We reverse the partial summary judgment for defendants on the third count of the complaint and remand the matter for trial.

Amniocentesis is a procedure that involves the aspiration of fluid from the amniotic sac. Amniocentesis, however, cannot lead to the detection of cystic fibrosis in an unborn child.

Two recent decisions of the Appellate Division highlight the problem of assessing damages in wrongful conception, wrongful birth and wrongful life cases. In P. v. Portadin, 179 N.J.Super. 465 (1981), a husband and wife sued for certain expenses resulting from the birth of a normal child following the allegedly negligent performance of a sterilization procedure upon the wife. Relying on Berman, supra, the Appellate Division concluded that plaintiffs were precluded from recovering any expenses for raising their child.

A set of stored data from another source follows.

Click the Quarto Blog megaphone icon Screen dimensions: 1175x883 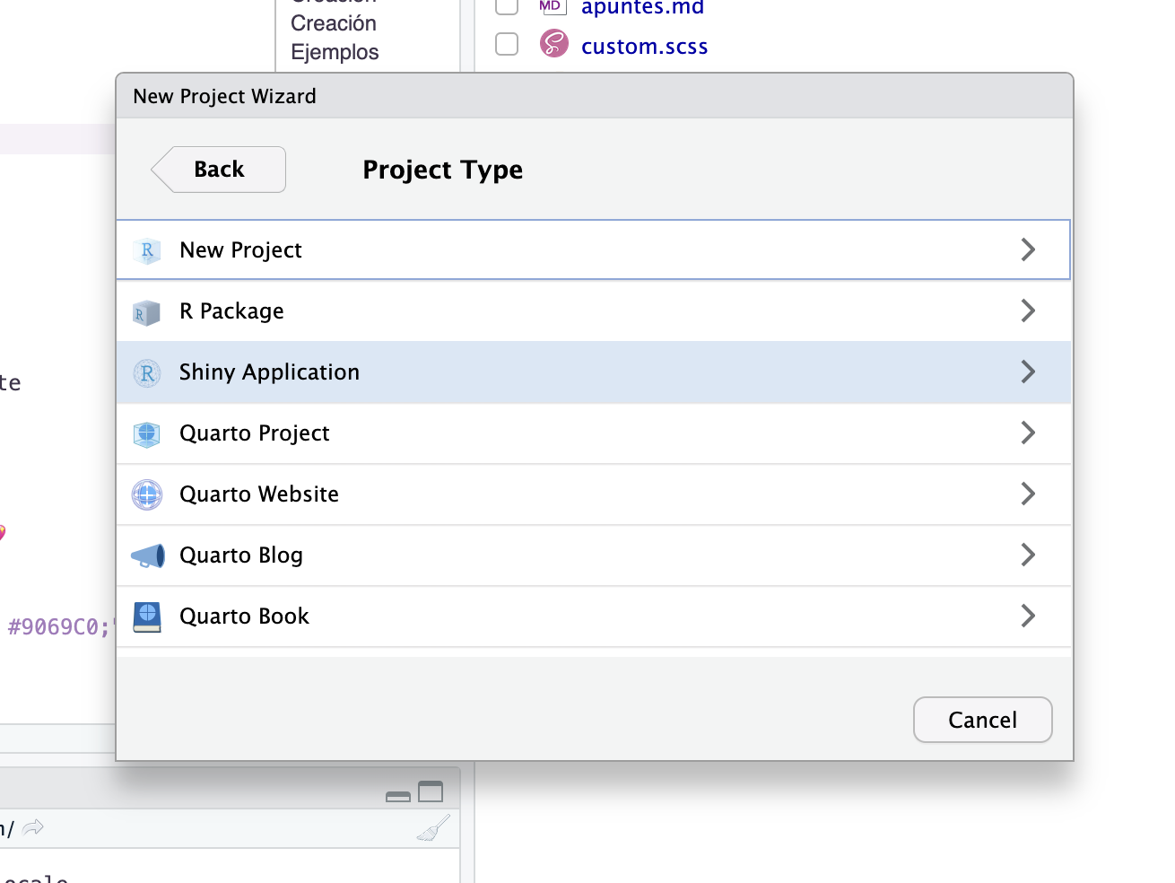[147, 556]
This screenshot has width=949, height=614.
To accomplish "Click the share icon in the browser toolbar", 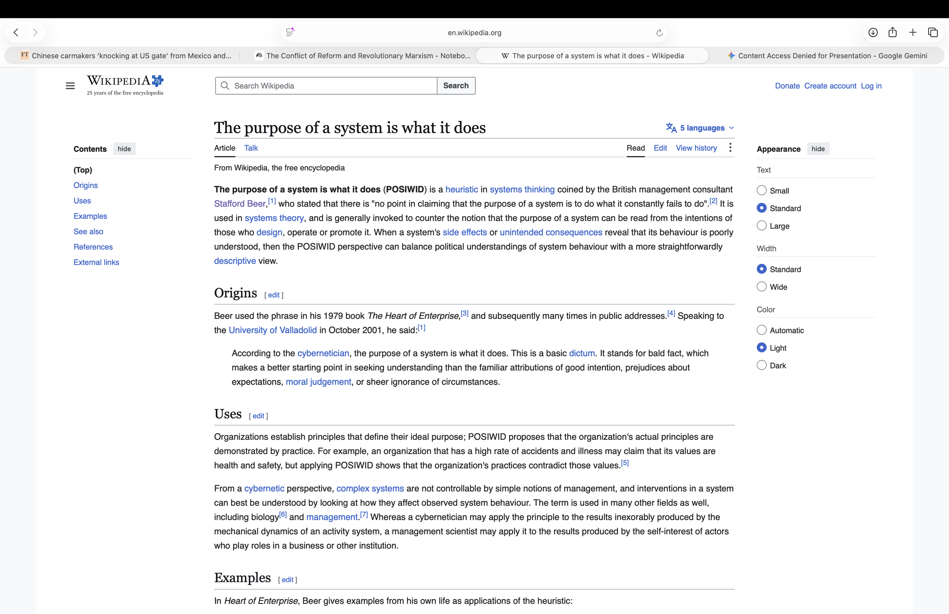I will pos(892,32).
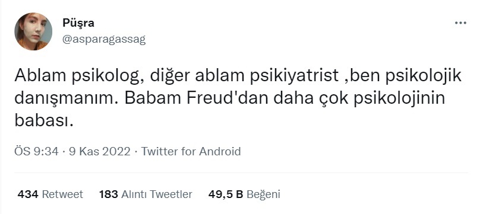Visit the Püşra display name link
The width and height of the screenshot is (480, 214).
click(x=78, y=23)
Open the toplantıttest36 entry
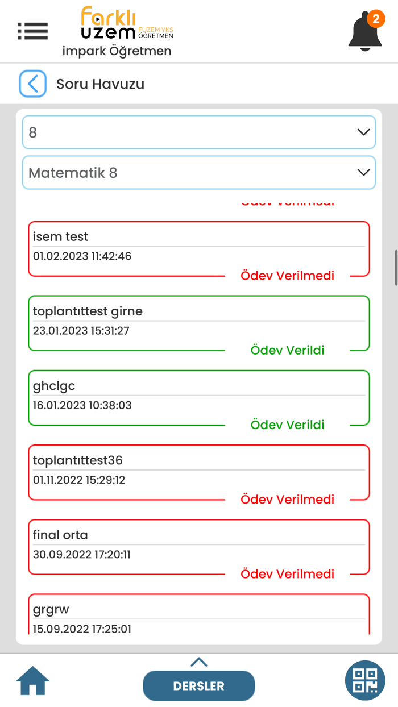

The court also concluded, however, that the wife may recover for “the pain and suffering accompanying her pregnancy and delivery and for the wages lost during that period, and that her husband may recover for loss of consortium and for the medical expenses incurred which are attributable to the pregnancy and delivery.” P., supra, 179 N.J.Super. at 472. The court disapproved Betancourt v. Gaylor, 136 N.J.Super. 69 (Law Div.1975), which held that the costs of raising a child could be recovered in an action for “wrongful pregnancy” based on negligent sterilization when a normal child is bom. In another case, J.P.M. v. Schmid Laboratories, Inc., 178 N.J.Super. 122 (1981), a husband and wife sued the manufacturer of contraceptive devices in negligence, breach of warranty and strict liability alleging that a defect in a condom caused the wife to become pregnant and give birth to normal twins. The Appellate Division held that interspousal immunity did not preclude a cross-claim for contribution by the manufacturer against the husband for negligent use of the condom. The court declined to permit damages for costs of raising and educating the twins. In this opinion, we neither approve nor disapprove of those decisions.